As a teacher, there are moments when you just want to spew what’s on your mind, but you have to tell yourself that you need to set a positive example. There have been two occasions this school year thus far where unfortunately, I spewed. And frankly, I’m embarrassed. I could not believe I said the things I said. Let me paint you a picture.
It was our first day for the students to have their iPads. One of the groups in my class was having problems with the app we were using. I kept saying that if it wasn’t working we would fix it later, just look at someone else’s. As the lesson went on they were still bummed about it. I would repeat myself and I could tell (and they probably could too), that my tone was changing. And not in a good way. The fact that the app wasn’t working for this group of students was stressing me out, because it was stressing them out. How sad is that?! Finally, I heard one more student say something about it and I spewed. I don’t remember what I said, but I do remember how I felt after I said it. Low. And bad. And convicted. As the lesson went on I went back to their table and I told them I needed to speak to them after class. The bell rang and I put on my big girl pants and I said, “Hey I just wanted to apologize for what happened. You guys didn’t have control over the app not working right and all of the kinks were starting to bother me and unfortunately I took it out on you guys. I just wanted to say I’m sorry.”

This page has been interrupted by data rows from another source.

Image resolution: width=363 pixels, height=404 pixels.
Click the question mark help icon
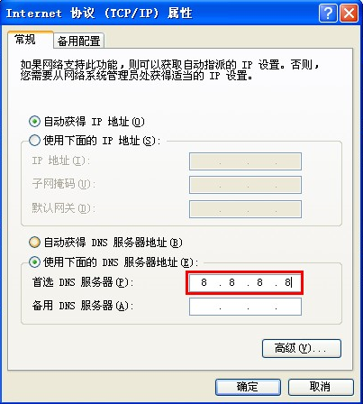click(328, 14)
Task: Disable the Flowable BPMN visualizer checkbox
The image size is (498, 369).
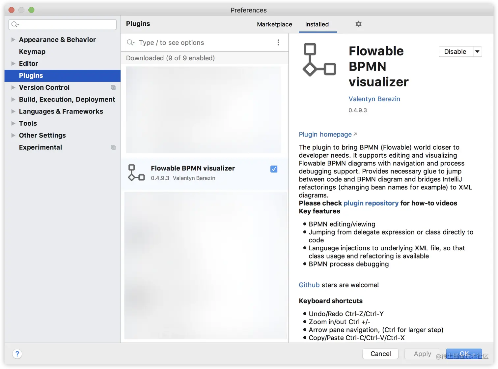Action: pyautogui.click(x=274, y=169)
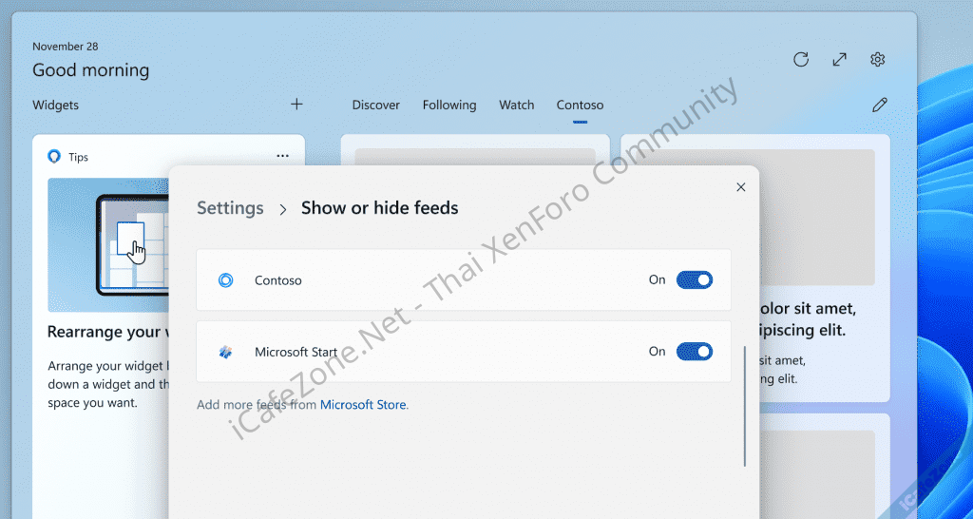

The second moment I spewed in class was about a month ago. Every teacher has that one student. The one who just says whatever he wants, whenever he wants, even when people aren’t listening. No filter. So class is about to start and THAT student says something, I must’ve already been irritated because when he said it I just reacted, and I said “BOB! (made up name). JUST BECAUSE YOU HAVE SOMETHING ON YOUR MIND AND ALWAYS HAVE SOMETHING TO SAY DOESN’T MEAN YOU HAVE TO SAY IT! (And then came the word vomit…). TRUST ME, IF I SAID WHAT WAS ON MY MIND ALL OF THE TIME, SOME OF YOU PROBABLY WOULDN’T LIKE ME!” Oh. Wow. No WAY.. I could NOT believe that came out of my mouth. Talk about hypocritical!! And I looked around and some of the students were like, “Oh snap Ms. Dolen! Got em!” And others had big eyes and were probably thinking, “Am I one of them she’s talking about?!” Which I’m not even sure why I said that because I absolutely adore my students. It was just the first thing that came out! Some thought it was funny, like a burn. Others weren’t sure what to think! Even I was confused!
I never apologized to that student. My flesh didn’t want to. But I’ve been playing it out over and over in my head the past couple weeks and I realized I do need to apologize. He’s probably forgotten about it. But I haven’t. And I’ve been convicted to humble myself and say I’m sorry.

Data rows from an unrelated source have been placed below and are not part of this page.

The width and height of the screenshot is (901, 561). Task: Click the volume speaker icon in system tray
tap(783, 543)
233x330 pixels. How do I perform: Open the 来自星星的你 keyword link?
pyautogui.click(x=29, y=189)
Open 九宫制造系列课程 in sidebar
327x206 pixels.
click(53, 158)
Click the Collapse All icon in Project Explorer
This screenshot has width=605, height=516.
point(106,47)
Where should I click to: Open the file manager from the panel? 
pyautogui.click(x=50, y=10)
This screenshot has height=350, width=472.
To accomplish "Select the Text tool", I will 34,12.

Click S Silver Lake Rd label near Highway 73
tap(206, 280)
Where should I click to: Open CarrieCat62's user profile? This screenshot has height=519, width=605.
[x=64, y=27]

Word vomit. We might know what say, but we don’t always have to say it. It can really pierce someone. I wasn’t the one pierced by the words, but I was definitely pierced by the conviction of the Holy Spirit. You can bet on it that tomorrow I’m going to pull that student aside, put on my big girl pants that have been packed up for a few weeks, and tell him I’m sorry.
My best advice is this, exactly what I told that student in my moment of word vomit: Just because you know what to say, doesn’t mean you always have to say it. The old saying really is true: Think before you speak.